As pessoas descrevem quase sempre as mesmas coisas, desde a aparência
humanoide dos ditos alienígenas (embora haja variações significativas de
tamanho, peso, detalhes do corpo) até os formatos das pretensas naves
(normalmente esféricas cilíndricas ou discoides). As sequências de eventos
durante as experiências se repetem, desde o comportamento dos óvnis em voo
(velocidades fantásticas, desaparecimentos no ar, mudanças de forma) até a
conduta dos supostos alienígenas durante as abduções e contatos amistosos (o
tipo de mensagem que é passada, a sequência de exames durante as abduções). Os
voluntários tendem a partilhar características como boa saúde psicológica e
mente mais aberta para novidades e para o questionamento de convenções sociais,
além de um senso estético mais apurado.
QUAL FOI A SUA CONCLUSÃO?
Como foram estudadas variáveis, houve conclusões a respeito de cada uma
delas. Os voluntários não apresentam transtornos mentais em proporção acima da
população em geral. Contudo, a maioria das pessoas que alegaram contatos
próximos tinham certas características que parecem se enquadrar no que a
psicologia e a psiquiatria chamam de “esquizotipia saudável”, tendência a ter
alucinações e ideias não convencionais sem que isso implique nos prejuízos que
caracterizam um transtorno mental. São pessoas saudáveis, que tendem a lidar
bem com experiências altamente estranhas e, ao menos em grande parte,
sugestivamente originadas nelas mesmas.
A PESQUISA PAROU POR AÍ OU VOCÊ VAI SE APROFUNDAR MAIS?
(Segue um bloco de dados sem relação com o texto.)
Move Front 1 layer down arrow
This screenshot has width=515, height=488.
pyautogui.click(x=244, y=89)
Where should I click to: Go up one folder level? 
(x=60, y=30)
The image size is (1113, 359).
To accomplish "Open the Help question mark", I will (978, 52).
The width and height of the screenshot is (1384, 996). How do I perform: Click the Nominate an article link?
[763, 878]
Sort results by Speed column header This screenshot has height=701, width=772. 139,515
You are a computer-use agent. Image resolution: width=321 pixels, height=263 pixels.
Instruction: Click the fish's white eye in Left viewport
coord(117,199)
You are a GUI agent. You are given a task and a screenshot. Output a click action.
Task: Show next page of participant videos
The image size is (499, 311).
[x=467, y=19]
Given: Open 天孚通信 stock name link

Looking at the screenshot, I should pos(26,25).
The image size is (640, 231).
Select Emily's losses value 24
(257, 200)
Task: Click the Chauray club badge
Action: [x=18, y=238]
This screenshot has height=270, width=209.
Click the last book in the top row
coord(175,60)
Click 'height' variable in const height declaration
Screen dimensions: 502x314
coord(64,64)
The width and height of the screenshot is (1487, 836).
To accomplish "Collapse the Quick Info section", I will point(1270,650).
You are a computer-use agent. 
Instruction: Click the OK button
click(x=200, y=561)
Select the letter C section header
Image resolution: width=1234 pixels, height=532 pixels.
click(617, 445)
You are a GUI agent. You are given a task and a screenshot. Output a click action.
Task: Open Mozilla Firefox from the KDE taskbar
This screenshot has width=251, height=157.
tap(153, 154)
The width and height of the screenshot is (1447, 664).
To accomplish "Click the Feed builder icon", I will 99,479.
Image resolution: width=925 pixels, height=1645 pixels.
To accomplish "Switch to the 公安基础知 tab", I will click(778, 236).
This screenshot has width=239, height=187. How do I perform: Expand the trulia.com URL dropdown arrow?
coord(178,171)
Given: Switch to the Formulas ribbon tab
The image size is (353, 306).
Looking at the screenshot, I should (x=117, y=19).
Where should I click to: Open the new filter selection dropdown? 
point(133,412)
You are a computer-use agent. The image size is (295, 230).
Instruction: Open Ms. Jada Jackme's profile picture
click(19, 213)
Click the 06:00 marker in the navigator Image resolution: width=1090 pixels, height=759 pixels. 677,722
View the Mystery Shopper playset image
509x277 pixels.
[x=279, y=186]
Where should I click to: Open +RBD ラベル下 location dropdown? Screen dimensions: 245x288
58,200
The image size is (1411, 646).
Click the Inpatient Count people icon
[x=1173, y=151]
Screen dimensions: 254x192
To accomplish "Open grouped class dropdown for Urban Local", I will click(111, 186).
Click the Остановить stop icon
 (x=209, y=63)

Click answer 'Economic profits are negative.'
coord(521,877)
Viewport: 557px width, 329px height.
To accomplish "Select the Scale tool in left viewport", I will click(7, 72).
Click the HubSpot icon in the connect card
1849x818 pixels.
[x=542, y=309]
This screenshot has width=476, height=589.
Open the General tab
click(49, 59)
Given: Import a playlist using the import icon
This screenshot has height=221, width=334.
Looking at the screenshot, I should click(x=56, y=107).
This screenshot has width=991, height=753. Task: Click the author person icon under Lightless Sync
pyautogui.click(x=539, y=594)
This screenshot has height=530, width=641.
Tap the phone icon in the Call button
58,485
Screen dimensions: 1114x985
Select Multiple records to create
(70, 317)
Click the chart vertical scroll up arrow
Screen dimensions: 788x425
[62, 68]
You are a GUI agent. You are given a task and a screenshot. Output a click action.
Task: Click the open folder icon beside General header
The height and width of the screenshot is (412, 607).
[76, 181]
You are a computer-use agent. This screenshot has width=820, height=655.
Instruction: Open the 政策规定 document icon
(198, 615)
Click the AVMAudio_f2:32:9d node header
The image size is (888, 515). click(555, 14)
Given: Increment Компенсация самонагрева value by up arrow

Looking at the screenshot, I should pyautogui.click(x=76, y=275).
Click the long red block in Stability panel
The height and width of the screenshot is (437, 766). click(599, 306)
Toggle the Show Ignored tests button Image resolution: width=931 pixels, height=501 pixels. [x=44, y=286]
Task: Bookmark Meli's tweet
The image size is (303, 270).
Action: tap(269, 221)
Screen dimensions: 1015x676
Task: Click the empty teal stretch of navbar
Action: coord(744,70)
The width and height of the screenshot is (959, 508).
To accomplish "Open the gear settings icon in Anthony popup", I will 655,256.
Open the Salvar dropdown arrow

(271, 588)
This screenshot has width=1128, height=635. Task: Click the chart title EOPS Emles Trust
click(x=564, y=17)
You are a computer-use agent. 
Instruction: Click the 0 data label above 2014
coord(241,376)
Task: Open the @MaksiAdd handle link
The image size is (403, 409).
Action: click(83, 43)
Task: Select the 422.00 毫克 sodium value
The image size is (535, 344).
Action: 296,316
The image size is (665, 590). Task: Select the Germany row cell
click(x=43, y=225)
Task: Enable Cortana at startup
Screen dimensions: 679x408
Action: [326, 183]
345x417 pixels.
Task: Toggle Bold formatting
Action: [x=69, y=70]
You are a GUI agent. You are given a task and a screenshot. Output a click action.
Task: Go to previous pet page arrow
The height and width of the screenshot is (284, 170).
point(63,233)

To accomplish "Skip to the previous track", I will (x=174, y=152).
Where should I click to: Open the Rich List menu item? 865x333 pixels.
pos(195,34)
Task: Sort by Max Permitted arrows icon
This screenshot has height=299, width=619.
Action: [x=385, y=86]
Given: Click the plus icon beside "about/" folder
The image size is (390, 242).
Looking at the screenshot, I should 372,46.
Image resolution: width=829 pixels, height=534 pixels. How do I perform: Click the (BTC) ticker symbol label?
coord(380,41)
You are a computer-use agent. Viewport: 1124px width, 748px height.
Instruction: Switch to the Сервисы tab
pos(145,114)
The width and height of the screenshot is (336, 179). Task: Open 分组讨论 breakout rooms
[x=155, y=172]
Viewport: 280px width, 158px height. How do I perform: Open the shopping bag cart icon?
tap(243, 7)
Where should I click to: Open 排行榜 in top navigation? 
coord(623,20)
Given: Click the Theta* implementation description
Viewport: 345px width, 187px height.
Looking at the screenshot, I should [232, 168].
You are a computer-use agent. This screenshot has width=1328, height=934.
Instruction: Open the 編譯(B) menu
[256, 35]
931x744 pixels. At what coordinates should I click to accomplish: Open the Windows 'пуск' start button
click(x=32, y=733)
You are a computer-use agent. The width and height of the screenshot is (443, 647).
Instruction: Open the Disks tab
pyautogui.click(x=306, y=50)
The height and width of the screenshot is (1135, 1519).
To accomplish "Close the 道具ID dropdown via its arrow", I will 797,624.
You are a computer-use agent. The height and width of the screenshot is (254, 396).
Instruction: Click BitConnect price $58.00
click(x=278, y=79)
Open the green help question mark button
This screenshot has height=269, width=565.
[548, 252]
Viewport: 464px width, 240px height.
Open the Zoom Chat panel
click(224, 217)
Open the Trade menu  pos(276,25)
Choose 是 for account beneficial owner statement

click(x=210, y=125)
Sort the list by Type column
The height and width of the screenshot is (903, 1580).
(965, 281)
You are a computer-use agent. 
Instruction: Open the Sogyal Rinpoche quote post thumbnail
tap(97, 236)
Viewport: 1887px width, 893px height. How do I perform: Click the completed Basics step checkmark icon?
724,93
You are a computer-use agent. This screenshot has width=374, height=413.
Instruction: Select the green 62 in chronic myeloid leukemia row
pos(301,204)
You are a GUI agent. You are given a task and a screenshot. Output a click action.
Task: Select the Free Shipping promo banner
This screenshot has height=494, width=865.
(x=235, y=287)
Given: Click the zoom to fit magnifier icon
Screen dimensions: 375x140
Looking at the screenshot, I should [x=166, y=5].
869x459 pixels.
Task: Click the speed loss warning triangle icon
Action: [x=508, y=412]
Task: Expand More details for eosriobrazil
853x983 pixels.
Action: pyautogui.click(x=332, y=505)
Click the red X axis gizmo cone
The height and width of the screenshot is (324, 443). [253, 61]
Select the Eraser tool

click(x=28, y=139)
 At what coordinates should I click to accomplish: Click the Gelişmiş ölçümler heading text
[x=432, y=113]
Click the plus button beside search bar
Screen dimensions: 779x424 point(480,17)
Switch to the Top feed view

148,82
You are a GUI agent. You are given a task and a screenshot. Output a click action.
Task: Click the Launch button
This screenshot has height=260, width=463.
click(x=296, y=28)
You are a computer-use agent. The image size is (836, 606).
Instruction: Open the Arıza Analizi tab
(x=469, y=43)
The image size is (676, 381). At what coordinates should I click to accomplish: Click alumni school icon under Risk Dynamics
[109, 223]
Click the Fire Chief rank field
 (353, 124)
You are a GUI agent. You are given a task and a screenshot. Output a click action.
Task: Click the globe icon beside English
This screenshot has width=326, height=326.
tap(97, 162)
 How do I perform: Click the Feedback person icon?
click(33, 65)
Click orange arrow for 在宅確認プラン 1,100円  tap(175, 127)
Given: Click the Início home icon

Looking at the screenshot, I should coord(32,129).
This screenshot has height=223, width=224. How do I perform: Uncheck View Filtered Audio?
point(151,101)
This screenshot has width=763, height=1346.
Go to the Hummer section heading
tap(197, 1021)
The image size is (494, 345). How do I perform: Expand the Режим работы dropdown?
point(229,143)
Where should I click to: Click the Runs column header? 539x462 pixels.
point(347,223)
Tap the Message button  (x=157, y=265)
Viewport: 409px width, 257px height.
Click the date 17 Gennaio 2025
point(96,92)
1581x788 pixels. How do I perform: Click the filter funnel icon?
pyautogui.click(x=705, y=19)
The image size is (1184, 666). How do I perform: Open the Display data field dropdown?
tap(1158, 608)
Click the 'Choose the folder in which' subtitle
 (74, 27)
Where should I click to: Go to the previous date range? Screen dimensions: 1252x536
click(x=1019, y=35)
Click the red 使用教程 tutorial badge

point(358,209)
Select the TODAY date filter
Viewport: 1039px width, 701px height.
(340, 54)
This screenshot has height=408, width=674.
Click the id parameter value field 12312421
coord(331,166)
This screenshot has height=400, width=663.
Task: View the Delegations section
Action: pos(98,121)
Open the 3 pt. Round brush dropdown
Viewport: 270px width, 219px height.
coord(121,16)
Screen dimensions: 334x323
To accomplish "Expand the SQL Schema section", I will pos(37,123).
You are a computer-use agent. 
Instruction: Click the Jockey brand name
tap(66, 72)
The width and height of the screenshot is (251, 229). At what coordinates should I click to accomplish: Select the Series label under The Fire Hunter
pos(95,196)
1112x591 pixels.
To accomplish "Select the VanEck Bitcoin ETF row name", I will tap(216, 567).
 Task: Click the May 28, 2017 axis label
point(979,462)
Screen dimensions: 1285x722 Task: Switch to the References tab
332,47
Já estou fazendo novos estudos, utilizando outros métodos para ver se
essas conclusões anteriores estão corretas ou não. Ao mesmo tempo, diferentes
pessoas dão diferentes sentidos para suas experiências, mas sempre a partir da
combinação de influências culturais.
ALGUM DIFERENCIAL QUE CHAMASSE A ATENÇÃO?
Enquanto as pessoas que moram em áreas interioranas tendem a se valer
do folclore e do cristianismo para explicar o que viram (mãe do ouro, algo
enviado por Jesus ou pelo demônio), pessoas de áreas urbanas normalmente se
valem de uma combinação de influências científicas e esotéricas (extraterrestres
espiritualmente evoluídos energias).
COMO VOCÊ DEFINE A CASUÍSTICA UFOLÓGICA?
Longe de a explicação extraterrestre ser algo natural, evidente por si
mesma (como querem os ufólogos), ela é uma construção social e histórica que se
nutre de produtos culturais altamente específicos, da história de vida de cada
testemunha e de experiências subjetivas estranhas.